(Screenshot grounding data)
◇ ◇ ◇ ◇ ◇ ◇ ◇

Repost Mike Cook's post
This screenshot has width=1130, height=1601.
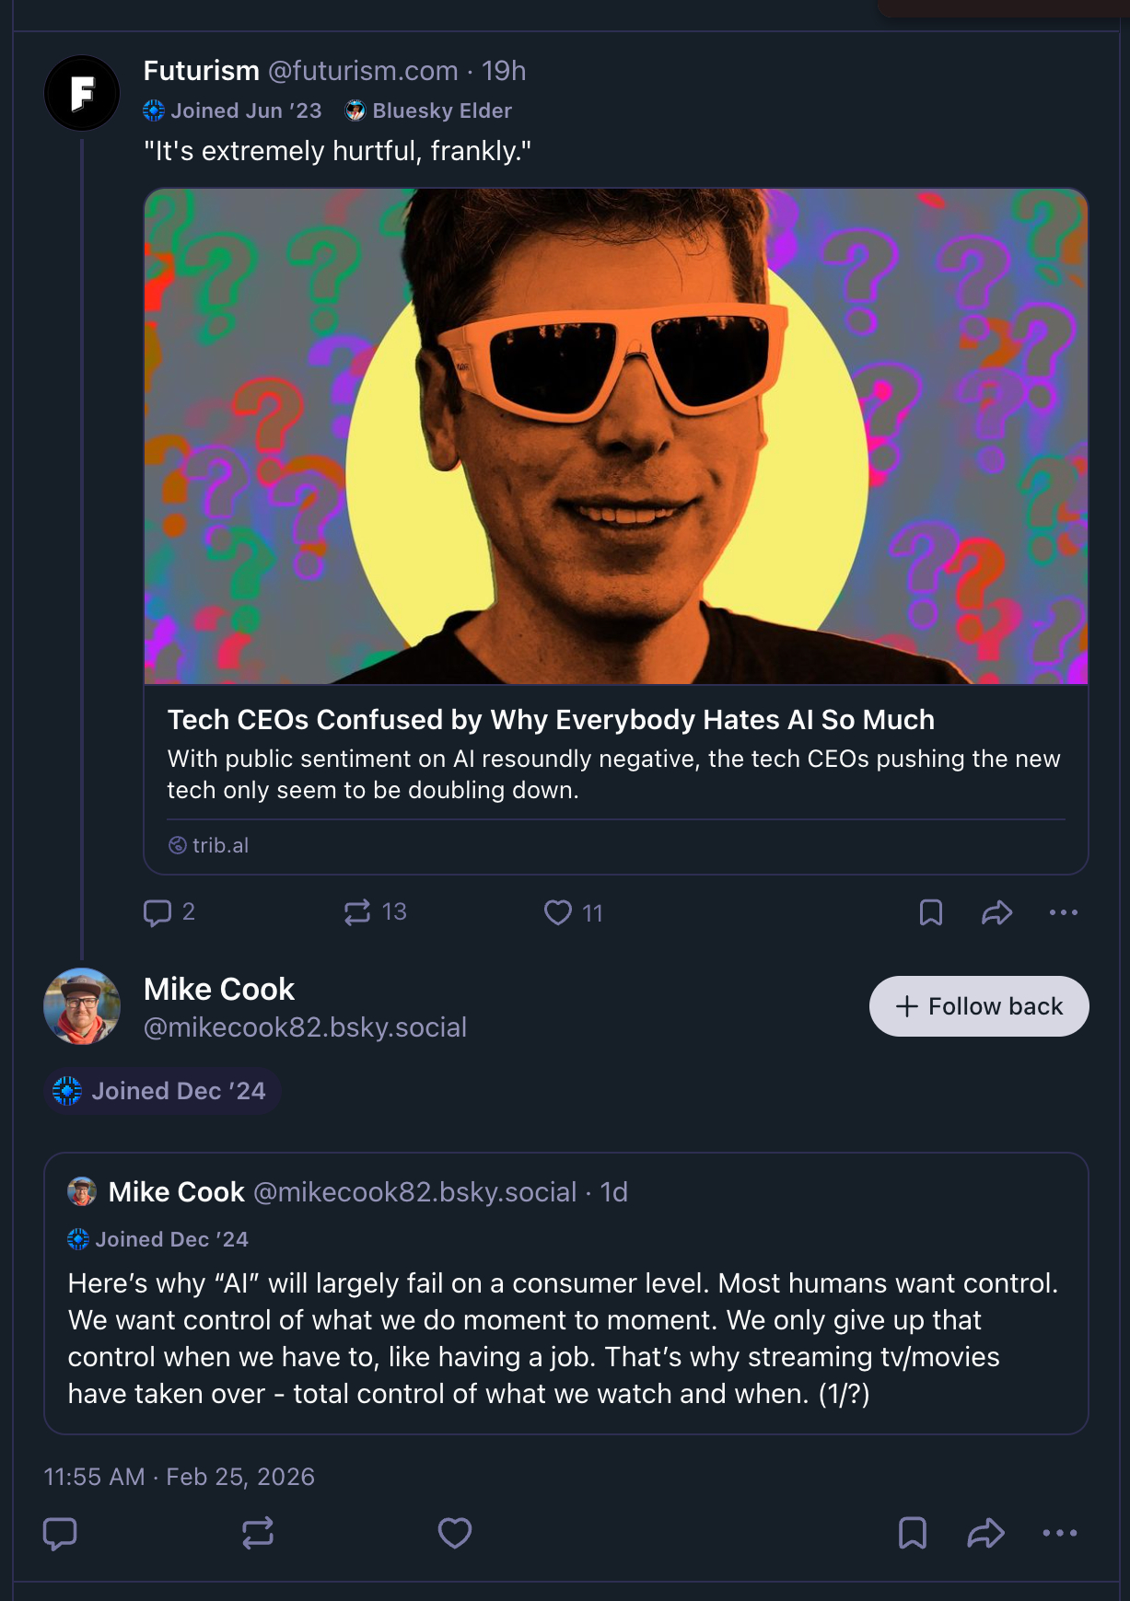tap(258, 1533)
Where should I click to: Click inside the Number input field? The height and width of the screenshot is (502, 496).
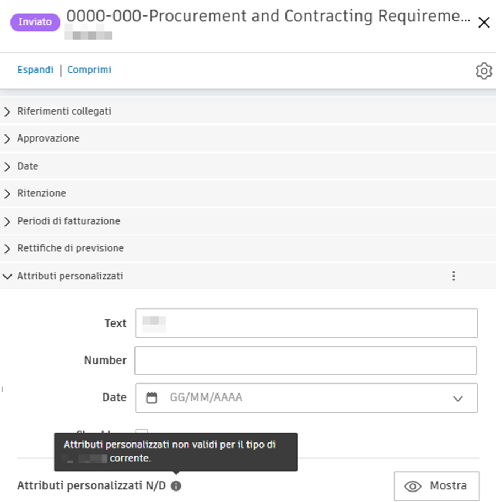[x=306, y=360]
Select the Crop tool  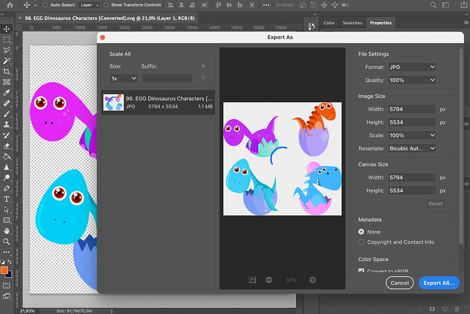pyautogui.click(x=6, y=72)
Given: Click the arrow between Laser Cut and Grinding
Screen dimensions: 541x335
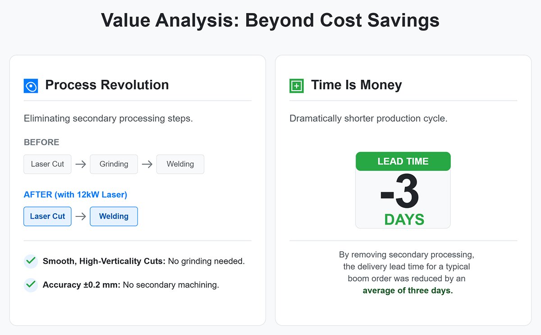Looking at the screenshot, I should coord(80,164).
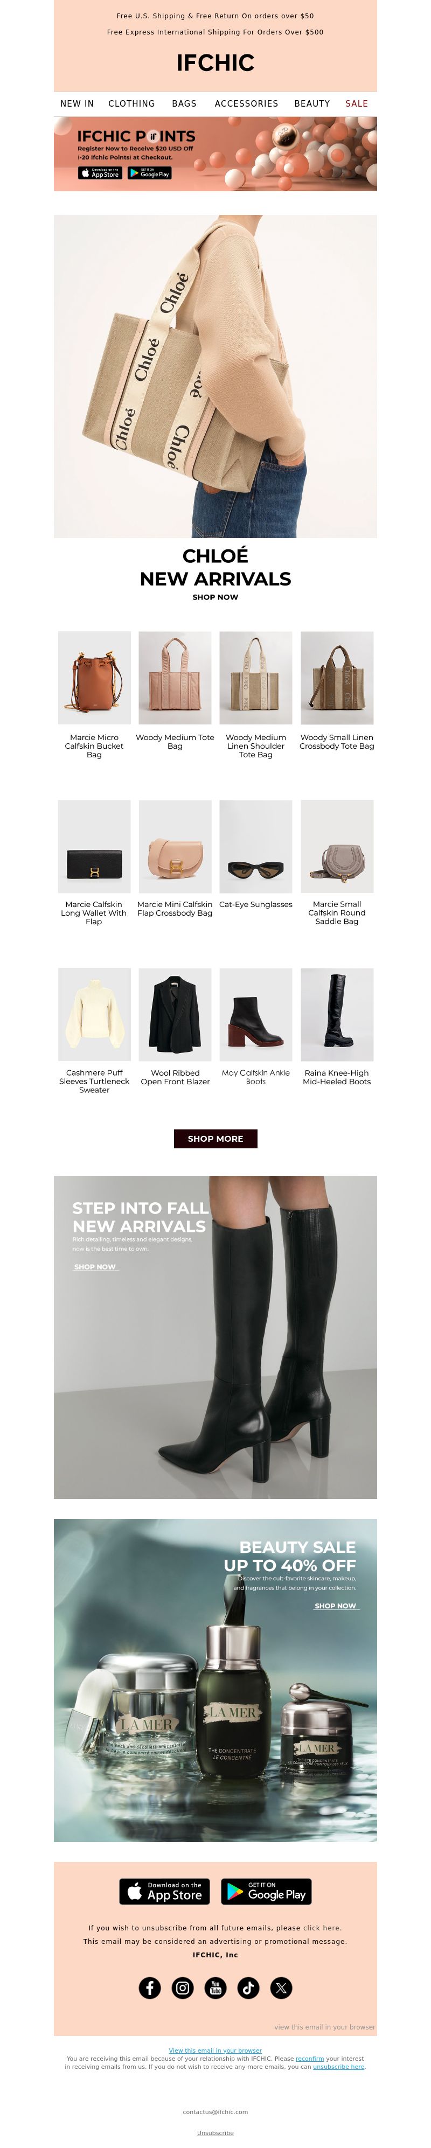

◇ ◇ ◇ ◇ ◇ ◇ ◇

**Exercise description**
The expected output is an exact copy of the lines from the one with "Given: Click the" to the final line of the entries above, pictures excepted; please include both ends.

**Result below**
Given: Click the arrow between Laser Cut and Grinding
Screen dimensions: 541x335
Looking at the screenshot, I should coord(80,164).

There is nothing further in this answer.